# Streaming Histogram
The streaming histogram is a data structure that takes in a single data point and updates the internal histogram
structure. This histogram is a variant of the Ben-Haim, Tom-Tov histogram.

In [1]:
from kml.data_structures.histograms.StreamingHistogram import (
    PyStreamingHistogram as pyhist,
)
import numpy as np
import matplotlib.pyplot as plt

plt.style.use("tableau-colorblind10")

ModuleNotFoundError: No module named 'kml'

## Define Histogram Parameters

In [None]:
num_bins = 100
window_size = 100

## Define data

In [None]:
np.random.seed(42)
data = np.random.randn(1000).flatten()

## Show distribution in batch setting

In [None]:
fig, ax = plt.subplots(1, tight_layout=True)
_ = ax.hist(data, bins=num_bins, align="mid", ec="black", alpha=0.75, linewidth=1)

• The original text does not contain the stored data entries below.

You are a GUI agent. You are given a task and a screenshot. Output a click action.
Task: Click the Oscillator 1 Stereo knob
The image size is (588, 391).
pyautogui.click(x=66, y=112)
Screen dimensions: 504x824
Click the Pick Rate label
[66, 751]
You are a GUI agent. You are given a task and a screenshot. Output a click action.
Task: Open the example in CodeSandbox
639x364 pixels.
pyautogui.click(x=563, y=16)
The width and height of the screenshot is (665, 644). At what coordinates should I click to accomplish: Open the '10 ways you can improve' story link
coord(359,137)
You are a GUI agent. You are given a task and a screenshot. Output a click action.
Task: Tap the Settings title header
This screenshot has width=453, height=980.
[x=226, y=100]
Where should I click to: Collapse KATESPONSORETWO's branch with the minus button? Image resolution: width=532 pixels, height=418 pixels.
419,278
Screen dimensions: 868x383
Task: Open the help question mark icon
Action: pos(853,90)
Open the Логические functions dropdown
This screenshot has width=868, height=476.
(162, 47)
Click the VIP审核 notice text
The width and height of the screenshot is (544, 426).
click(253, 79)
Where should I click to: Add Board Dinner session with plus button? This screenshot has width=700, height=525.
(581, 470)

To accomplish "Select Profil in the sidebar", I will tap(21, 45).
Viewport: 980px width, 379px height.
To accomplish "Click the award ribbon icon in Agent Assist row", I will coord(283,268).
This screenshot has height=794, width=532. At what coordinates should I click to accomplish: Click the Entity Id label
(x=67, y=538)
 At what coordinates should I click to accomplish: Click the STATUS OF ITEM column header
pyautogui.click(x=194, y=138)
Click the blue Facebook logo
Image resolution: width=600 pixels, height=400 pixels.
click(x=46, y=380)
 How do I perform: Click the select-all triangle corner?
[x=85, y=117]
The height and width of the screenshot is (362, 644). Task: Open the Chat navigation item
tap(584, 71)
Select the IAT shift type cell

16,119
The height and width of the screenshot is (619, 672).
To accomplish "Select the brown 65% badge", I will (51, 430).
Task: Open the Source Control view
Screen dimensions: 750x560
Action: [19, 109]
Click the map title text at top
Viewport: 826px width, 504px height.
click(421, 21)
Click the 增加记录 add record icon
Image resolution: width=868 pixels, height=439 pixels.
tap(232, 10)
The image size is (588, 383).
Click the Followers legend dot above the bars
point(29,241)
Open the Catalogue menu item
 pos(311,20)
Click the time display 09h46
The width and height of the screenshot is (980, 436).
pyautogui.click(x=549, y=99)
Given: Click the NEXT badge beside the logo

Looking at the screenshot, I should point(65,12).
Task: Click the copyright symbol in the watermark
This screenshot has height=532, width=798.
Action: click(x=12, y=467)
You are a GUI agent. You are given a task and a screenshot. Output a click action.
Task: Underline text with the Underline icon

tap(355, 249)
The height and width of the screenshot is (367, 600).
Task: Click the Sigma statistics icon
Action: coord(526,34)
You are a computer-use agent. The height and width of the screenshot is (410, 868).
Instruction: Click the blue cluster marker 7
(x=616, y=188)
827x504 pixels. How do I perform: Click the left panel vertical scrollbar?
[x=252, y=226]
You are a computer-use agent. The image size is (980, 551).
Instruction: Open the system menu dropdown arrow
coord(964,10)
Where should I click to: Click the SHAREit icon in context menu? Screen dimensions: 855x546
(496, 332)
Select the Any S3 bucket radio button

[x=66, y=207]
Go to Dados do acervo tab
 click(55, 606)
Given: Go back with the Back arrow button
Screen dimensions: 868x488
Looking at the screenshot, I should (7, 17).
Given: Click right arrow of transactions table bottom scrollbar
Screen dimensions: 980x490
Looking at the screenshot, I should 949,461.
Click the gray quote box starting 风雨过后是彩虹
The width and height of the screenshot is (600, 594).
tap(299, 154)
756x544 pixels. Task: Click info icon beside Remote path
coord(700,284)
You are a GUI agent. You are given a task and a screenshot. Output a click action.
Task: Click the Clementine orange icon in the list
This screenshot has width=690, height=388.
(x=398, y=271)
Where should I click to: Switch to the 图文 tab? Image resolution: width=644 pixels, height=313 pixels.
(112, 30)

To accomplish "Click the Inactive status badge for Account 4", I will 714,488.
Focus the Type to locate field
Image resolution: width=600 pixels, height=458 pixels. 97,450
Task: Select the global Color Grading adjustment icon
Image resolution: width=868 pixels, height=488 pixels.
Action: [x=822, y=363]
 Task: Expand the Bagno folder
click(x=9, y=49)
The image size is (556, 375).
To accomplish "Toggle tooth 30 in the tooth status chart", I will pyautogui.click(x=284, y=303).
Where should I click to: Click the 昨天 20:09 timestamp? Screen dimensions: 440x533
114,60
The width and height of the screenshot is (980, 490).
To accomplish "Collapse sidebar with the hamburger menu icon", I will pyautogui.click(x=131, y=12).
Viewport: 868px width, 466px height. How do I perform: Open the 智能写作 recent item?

## Show distribution with batch in streaming histogram

In [None]:
hist = pyhist(num_bins, 1000)

# Batch update
hist.update(data)

report = hist.report()
edges = np.array(list(report.keys()))
counts = np.array(list(report.values()))

fig, ax = plt.subplots(figsize=(10, 10))
bin_edges = np.array([e[0] for e in edges])
_ = ax.bar(
    x=bin_edges[:-1],
    height=counts[:-1],
    width=np.diff(bin_edges),
    align="edge",
    ec="black",
    alpha=0.75,
    linewidth=1,
)

# Additional Functions

## Display quantile calculation

### Numpy Quantile

In [None]:
np.quantile(data, 0.9)

### Streaming Histogram Quantile
The more bins, the better the quantile calculation.

In [None]:
hist = pyhist(num_bins, 1000)
hist.update(data)

hist.quantile(0.9)

## Showcase Approximating Density
The density calculation from the histogram isn't bad. However, it does appear that the lower number of bins used the better
the approximation.

In [None]:
import seaborn as sns

fig, ax = plt.subplots(figsize=(10, 10))
sns.kdeplot(np.array(data), bw_method=0.5)

hist = pyhist(20, 1000)

# Batch update
hist.update(data)

report = hist.report()
edges = np.array(list(report.keys()))
counts = np.array(list(report.values()))
bin_edges = np.array([e[0] for e in edges])

plt.plot(bin_edges, hist.pdf(True, True))
plt.legend(["Seaborn Density", "Histogram Density"])